経験したことのないことだけに、親が子を心配する気持ちに戸のたてようがない。
 遠地で暮らすと決めた人にも夫であり父親が現地に残っての生活である。「がんばれ東北」「日本の絆」といわれるなか、確実に家族の絆は分断されている。


 多くの支援者、もの書きの人たちは、現地入りして地元の人たちの声を聞き、肌身で被災者の辛苦を感じて何かを発信しようとしている。
 だが私は、重くはなかったはずの脳梗塞の後遺症で足下がふらつき、遠出の出張も旅もこの方20年無理になっている。でも、3.11にまつわる情報をいくら書きとめ録画しても、切り抜いても、現場の匂いはしてこない。どこかでだれかが加工したもの特有のうさんくささをもっている。現場に立っていない己の脆さを感じずにはいられない。

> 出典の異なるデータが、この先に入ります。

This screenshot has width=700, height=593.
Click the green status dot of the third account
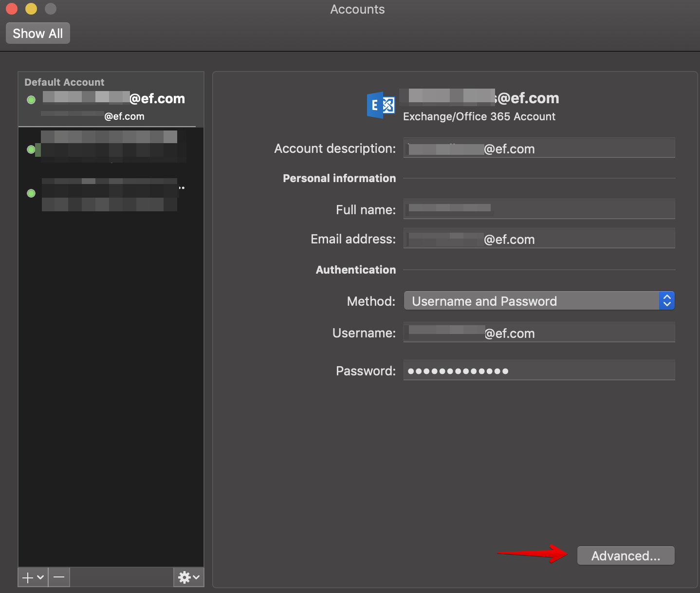pos(31,193)
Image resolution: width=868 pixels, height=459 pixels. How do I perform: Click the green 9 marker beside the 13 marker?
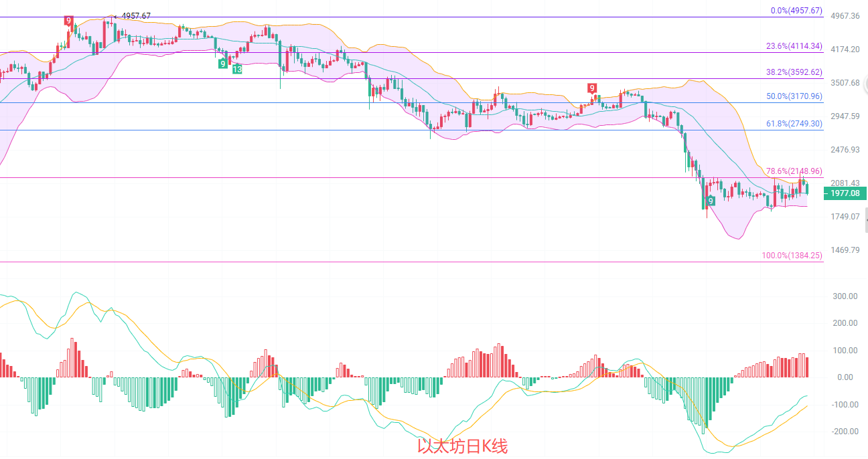(x=222, y=64)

 といっても、だれかいってたように、見ず知らずのものが支援者面してボッと2.3日訪れ、話を聞いたからとてなにがわかるもんか。瀬戸内寂聴さんや五木寛之さんなんかずっと以前から東北の人たちとの親交があり、現地の人から心底信用されているからほんとのことを話すんだよ、と。

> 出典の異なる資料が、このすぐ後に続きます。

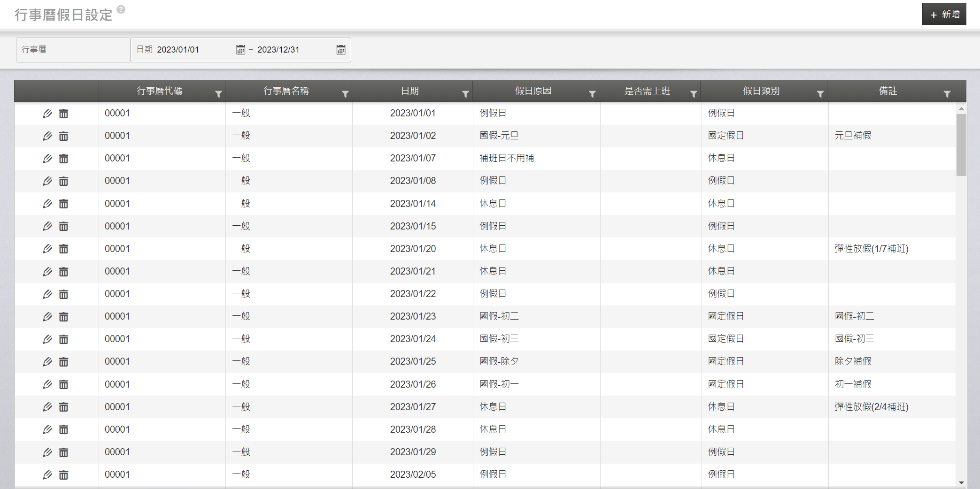Sort by 行事曆名稱 column header

pos(286,91)
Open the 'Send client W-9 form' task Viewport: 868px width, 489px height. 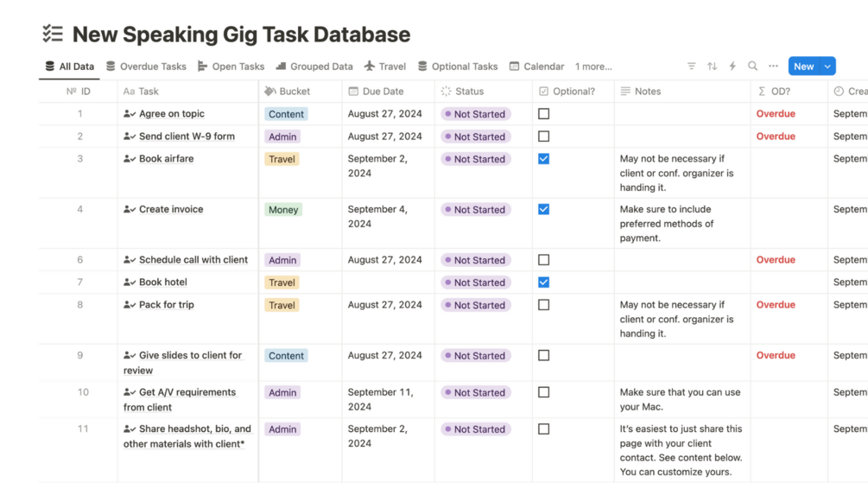pos(187,137)
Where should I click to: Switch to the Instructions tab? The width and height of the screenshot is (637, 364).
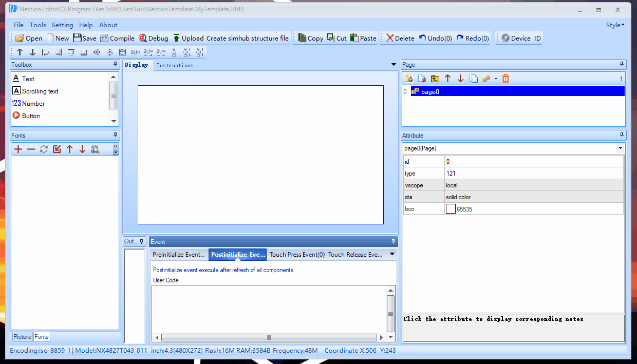tap(175, 65)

 確かに、私もそう思う。もし現地を訪れたとしても、悲惨な風景は、テレビ映像とぜんぜん違うと思うだろう。また、同じ東北でも場所によって悲惨の度合いも、質も違うはず。まして、一人ひとり違う被災者の心の内は分かるまい。むしろ表面の現地を見聞きした印象に囚われて間違った思い込みでもするのが落ちと思うことにした。
 
 私は私のできる状況下で、私でできる行為をし「無為の加担」者にだけはなるまいとおもっているいる。